Urea cycle disorders (UCDs) are rare hereditary diseases. This study was conducted to help identify the characteristics of UCDs in Turkey.

Methods

The primary outcome was to determine patient characteristics. Investigating the relationships between the patient outcomes and ammonia levels were the secondary outcomes. Eighty five patients from 79 families, diagnosed with UCD at a single metabolic referral center between 1979 and 2017, were included. Clinical and laboratory data were retrieved retrospectively from hospital records.

Results

Classical citrullinemia was the most common type of UCD; citrin deficiency and carbamoyl phosphate synthase 1 deficiency (CPS1D) were the rarest. One thirty one hyperammonemic episodes were recorded. The peak ammonia levels were found to be significantly associated with polycythemia and hypocalcemia at presentation. The median peak ammonia values of the patients who died were higher than those of the survivors. The highest mortality rate was in the classical citrullinemia group. The mortality rate of the first hyperammonemic crisis was 28.6%, while it was 6.7% in subsequent episodes with an odds ratio of 4.28 (95% CI: 1.67–11.0) (p=0.001). Forty-four patients underwent genetic analysis and genetic variants were detected in 42 patients (95%). Three of the detected variants have not been previously reported.

Conclusions

This is the largest UCD series in Turkey and may serve as a guide to clinical, biochemical and genetic features of UCDs in our country. Prevention of hyperammonemia may be the most influential measure to improve long term survival.

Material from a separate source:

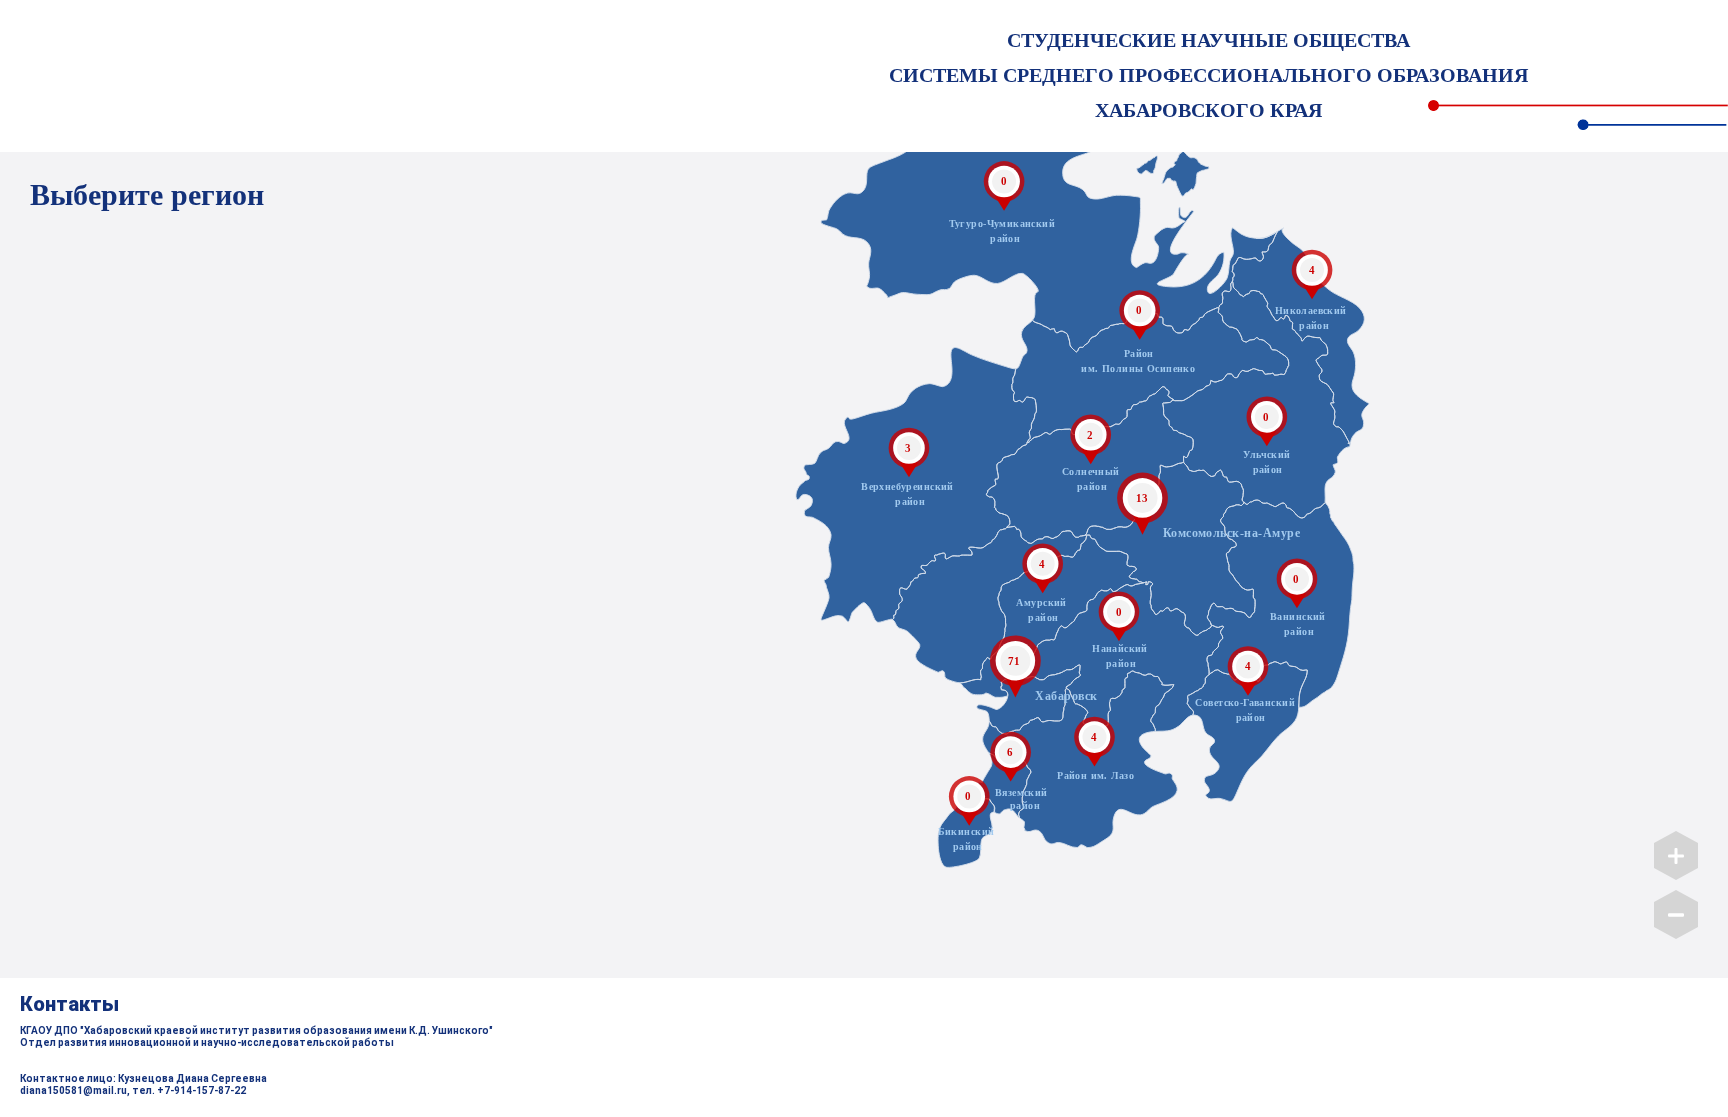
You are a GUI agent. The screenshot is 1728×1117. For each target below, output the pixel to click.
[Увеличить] (1676, 852)
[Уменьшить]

Keywords: genetic diseases; hyperammonemia; inborn errors of metabolism; urea cycle disorders
Corresponding author: Özlem Sarıtaş Nakip, MD, Pediatric Intensive Care Unit, Department of Pediatrics, Hacettepe University İhsan Doğramacı Children's Hospital, 06230, Ankara, Turkey, Phone: +90 312 305 1140, E-mail:

  1. Research funding: None declared.

  2. Author contributions: All the authors have accepted responsibility for the entire content of this submitted manuscript and approved submission.

  3. Competing interests: The funding organization(s) played no role in the study design; in the collection, analysis, and interpretation of data; in the writing of the report; or in the decision to submit the report for publication.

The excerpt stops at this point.